*PASSAGE GIVEN*:
-- begin --
# Time alignment



## Jason Schultz (Jul 31, 2007)

Has anybody tried to time aligning their drivers by offsetting them in a horizontal direction?
I read somwhere that this may result a better phase response at crossover frequency. No need to reverse polarity with tweeters and mids.


----------



## Yad (Oct 19, 2009)

of course! Drivers should be better aligned! 
You may do that in 3 ways: 
1a: offsetting drivers by changing the shape of front panel, 
1b: by tilting the speaker's front panel; 
2: electronical way (like dynaudio) by using lattice LC networks.


----------



## Jason Schultz (Jul 31, 2007)

Do you know how far a mid range driver should be recessed when crossed to a woofer at 300 Hz to be in phase and time aligned? I plan on building a u frame bass section with a mid/ high freq OB top section , all time aligned hopefully.


----------



## Yad (Oct 19, 2009)

oh, it, simple. The idea is that the voice coils* of your drivers should be at the same distance from the listener. 
_____________________________________
*better to use acoustical centers of drivers, but much easier to use the point where the coil fits to the diffusor. After that you make a crossover without time-shift correction. 

The frequency does not matters here. But your filter does. 

But if you know your Phase Shifts of x-over in degrees - it's very simple to count it in millimeters and use this number. You ll correct the distance from listener to your drivers according to the counted value. Use your Bass Driver as a zero point.


----------



## Yad (Oct 19, 2009)

at the 300 hz wavelength is 1.13 meters. time of the 1 period (180 deg) is 0.00332 sec 

Calculated at the sheet of paper for your frequency: approx. 6.2 mm (0.00001844 sec) per degree of your crossover phase shift at 300 Hz 

but if you need the 180 deg. compensation - you should only invert polarity of MF driver.


----------



## Yad (Oct 19, 2009)

Also, the important thing - is not to correct "ideal total-system phase". It's impossible. Time correction - is powerful instrument to minimize a time & phase shifts between drivers in your speaker system. You also could & should minimize the "group delay" parameter.


----------



## Jason Schultz (Jul 31, 2007)
-- end --
*SET TASK 1*:
Decide whether each statement agrees with the time alignment thread, answering yes or no and quoting the deciding words from it. (a) Tilting the speaker's front panel is given as one way to align drivers. (b) The crossover frequency is said to matter when setting driver distances. (c) The mid range driver is recommended as the zero point.
*SET TASK 2*:
Write the next post in the time alignment thread, picking up after its final line.

*ROWS*:
-- begin --
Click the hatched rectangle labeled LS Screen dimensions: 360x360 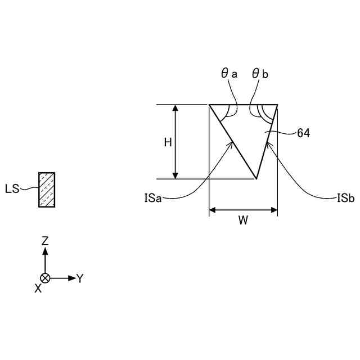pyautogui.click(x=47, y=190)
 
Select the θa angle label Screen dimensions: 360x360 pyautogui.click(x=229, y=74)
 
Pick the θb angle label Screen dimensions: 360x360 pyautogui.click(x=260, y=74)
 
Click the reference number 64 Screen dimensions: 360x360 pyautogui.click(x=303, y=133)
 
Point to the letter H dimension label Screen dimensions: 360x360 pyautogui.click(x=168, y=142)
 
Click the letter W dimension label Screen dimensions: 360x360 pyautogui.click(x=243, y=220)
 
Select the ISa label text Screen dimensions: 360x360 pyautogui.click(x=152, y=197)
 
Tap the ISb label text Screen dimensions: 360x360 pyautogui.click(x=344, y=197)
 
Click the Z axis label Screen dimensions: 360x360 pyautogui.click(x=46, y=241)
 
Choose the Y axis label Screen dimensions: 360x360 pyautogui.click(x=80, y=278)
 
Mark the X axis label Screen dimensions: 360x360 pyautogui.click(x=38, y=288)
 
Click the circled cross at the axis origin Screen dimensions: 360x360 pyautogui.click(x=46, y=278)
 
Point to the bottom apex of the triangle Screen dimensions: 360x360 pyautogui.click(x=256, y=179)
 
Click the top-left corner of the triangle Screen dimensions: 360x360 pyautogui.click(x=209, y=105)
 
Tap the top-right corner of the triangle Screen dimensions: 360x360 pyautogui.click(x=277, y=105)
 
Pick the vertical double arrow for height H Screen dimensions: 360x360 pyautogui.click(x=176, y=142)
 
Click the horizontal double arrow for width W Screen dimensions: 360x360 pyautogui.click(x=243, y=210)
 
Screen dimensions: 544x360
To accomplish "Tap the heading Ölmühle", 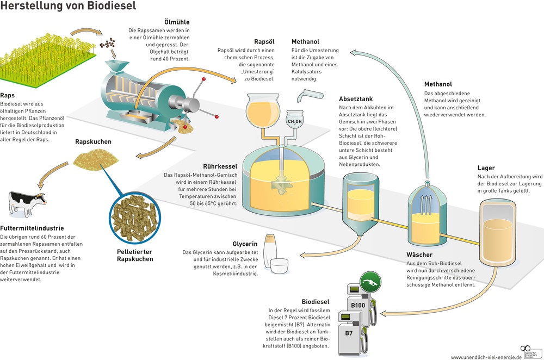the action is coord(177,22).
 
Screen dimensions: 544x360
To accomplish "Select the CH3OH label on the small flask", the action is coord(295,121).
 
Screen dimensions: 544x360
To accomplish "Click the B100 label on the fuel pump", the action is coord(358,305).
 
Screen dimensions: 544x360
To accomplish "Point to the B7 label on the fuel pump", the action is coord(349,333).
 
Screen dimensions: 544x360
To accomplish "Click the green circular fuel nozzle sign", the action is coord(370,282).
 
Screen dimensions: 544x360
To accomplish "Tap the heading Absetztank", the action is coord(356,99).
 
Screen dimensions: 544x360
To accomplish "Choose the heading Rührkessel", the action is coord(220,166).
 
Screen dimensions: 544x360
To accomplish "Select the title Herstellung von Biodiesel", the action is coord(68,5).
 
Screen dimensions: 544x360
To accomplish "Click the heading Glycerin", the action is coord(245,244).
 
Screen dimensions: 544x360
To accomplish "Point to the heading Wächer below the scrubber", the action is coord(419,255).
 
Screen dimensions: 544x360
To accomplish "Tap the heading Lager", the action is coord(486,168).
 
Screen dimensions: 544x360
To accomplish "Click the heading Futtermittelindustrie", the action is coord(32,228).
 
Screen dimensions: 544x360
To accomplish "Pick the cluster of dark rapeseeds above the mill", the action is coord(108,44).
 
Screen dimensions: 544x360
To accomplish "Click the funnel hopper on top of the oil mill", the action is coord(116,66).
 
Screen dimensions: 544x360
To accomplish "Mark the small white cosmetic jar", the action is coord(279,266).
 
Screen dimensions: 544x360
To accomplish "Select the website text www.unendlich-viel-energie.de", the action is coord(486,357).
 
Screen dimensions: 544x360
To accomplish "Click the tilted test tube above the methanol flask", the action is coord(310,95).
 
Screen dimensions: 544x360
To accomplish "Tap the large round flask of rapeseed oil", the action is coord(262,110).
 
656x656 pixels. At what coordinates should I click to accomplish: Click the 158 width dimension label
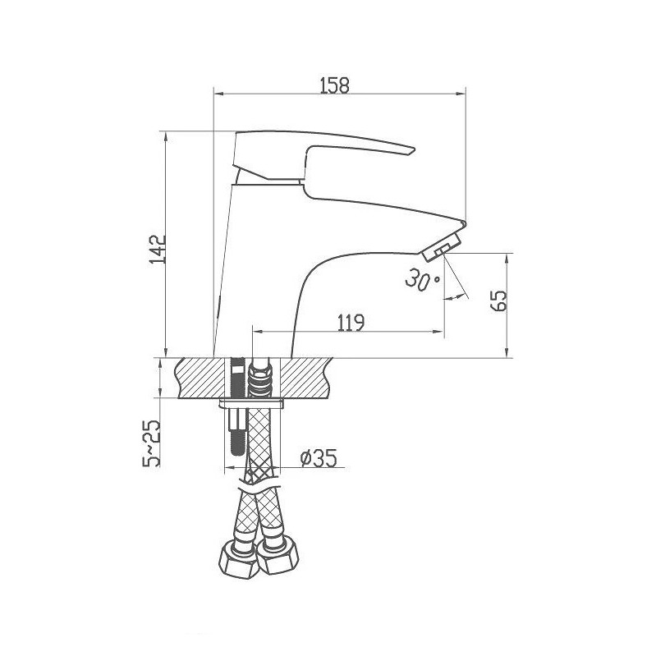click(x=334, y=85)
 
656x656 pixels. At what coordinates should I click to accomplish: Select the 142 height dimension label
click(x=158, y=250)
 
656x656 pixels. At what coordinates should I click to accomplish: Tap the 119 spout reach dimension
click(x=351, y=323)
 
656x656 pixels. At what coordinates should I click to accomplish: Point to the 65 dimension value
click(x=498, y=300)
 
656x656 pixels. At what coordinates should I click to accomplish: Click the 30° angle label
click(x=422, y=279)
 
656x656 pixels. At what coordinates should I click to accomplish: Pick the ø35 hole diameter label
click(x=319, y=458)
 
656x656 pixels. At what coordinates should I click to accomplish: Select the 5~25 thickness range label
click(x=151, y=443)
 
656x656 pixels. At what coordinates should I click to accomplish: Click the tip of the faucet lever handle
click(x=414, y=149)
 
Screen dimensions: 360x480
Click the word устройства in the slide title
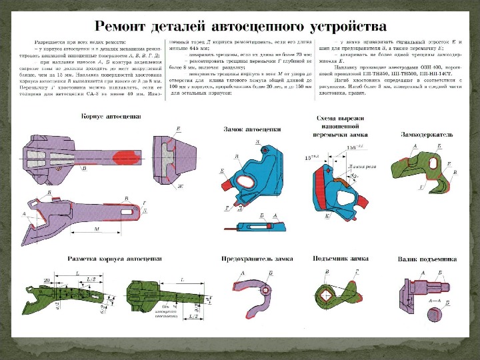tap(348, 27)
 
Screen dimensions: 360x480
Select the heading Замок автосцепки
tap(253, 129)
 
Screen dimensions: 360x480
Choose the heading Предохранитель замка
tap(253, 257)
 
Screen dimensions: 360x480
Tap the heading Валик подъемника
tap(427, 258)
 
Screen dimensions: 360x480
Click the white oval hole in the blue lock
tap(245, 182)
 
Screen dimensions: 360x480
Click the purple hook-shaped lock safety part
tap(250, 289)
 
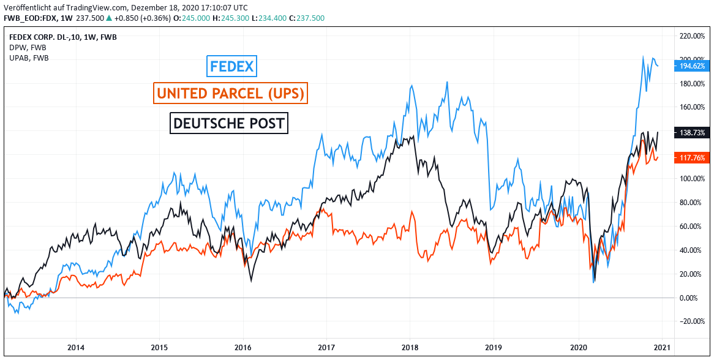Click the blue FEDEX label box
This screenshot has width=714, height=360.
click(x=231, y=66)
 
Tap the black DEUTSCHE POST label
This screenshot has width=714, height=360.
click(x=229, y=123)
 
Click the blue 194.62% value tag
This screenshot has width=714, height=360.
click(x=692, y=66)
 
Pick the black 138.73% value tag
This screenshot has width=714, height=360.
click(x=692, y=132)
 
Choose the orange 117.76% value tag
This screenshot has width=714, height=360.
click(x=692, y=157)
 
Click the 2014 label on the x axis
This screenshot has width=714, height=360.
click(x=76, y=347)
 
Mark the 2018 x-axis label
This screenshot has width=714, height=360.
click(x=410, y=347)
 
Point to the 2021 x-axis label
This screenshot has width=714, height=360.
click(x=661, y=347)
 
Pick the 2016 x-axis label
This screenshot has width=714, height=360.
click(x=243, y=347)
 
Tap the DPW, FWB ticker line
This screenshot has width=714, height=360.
-- end --
*WRITTEN RESPONSE 1*:
(a) Yes: "1b: by tilting the speaker's front panel;"
(b) No: "The frequency does not matters here. But your filter does."
(c) No: "Use your Bass Driver as a zero point."

*WRITTEN RESPONSE 2*:
Thanks yad for those calculations. all I gotta do now is design a crossover roughly then find out somehow, how many degrees of phase shift result in mid driver section. Do you know any good sources for this kind of info. please?


----------



## Yad (Oct 19, 2009)

OK. You may put the picture of your circuit here. I 'll help you with it. It will be an interesting example.


----------



## Yad (Oct 19, 2009)

Please specify all elements, drivers, they position from listener & on the baffle. etc.


----------



## Jason Schultz (Jul 31, 2007)

Wow Thanks for your willing enthusiasm. Alas I am nowhere near up to this yet. merely at stage of locating info i will need to use. I don't yet have all drivers. Will have to do some basic measurements before I even decide on definate xo frequencies.
reckon I won't start untill near Christmas.:sad:


----------



## Yad (Oct 19, 2009)

May be you can tell models ? I could look for their specifications in my database.:blink: 

What measurement tools or soft do you use ?


----------



## Yad (Oct 19, 2009)

How to make the same distance from all drivers and listener while your speakers are in project.


----------



## speedie (Aug 19, 2009)

Without wanting appear naive and showing my ignorance in this subject 
So let me try to fathom this 
If sound travels at 750 miles an hour or 1100 meters per second how do you hear the relative distance of placement of the drivers?
Or is it too says that the orchestra is set up so that the instruments with the lowest pitch are relative in distance too the highest!
I am sure there must be a reason for time alignment 
Would someone be so kind as to elaborate on this issue?
cheers speedie:coocoo:


----------



## dyohn (Apr 17, 2008)

speedie said:


> Without wanting appear naive and showing my ignorance in this subject
> So let me try to fathom this
> If sound travels at 750 miles an hour or 1100 meters per second how do you hear the relative distance of placement of the drivers?
> Or is it too says that the orchestra is set up so that the instruments with the lowest pitch are relative in distance too the highest!
> ...


It has nothing to do with the speed of sound (all frequencies travel through air at the same speed) and everything to do with phase cancellations due to different wavelengths causing signal peaks to occur at different times at a given distance from the driver. Here's a good description.


----------



## Jason Schultz (Jul 31, 2007)

Thanks Dyohn great link.:clap:


----------



## speedie (Aug 19, 2009)

Thanks for the link on time, distance, phase alignment it is a good read and as usual very concise 
As was pointed out in some situations there is an audible difference and in others none
So do we have our ears trained well enough to discern what we are hearing or are we more absorbed with the music that we are listening too!
As is with all information it is only relative to the information going into the formulas that create the answer that is variable 
I.e. distance from noise source, angle of perception, mood, 
As a diyer I have limited access to most of the equipment that would have been used to undertake the research for the article so I must rely on what other individuals put up for science 
Picture this we are going at 200mph we know it is fast but relative to what?
Thanks for your advice and guidance and I don’t mean to offend any one 
Cheers speedie


----------



## Jason Schultz (Jul 31, 2007)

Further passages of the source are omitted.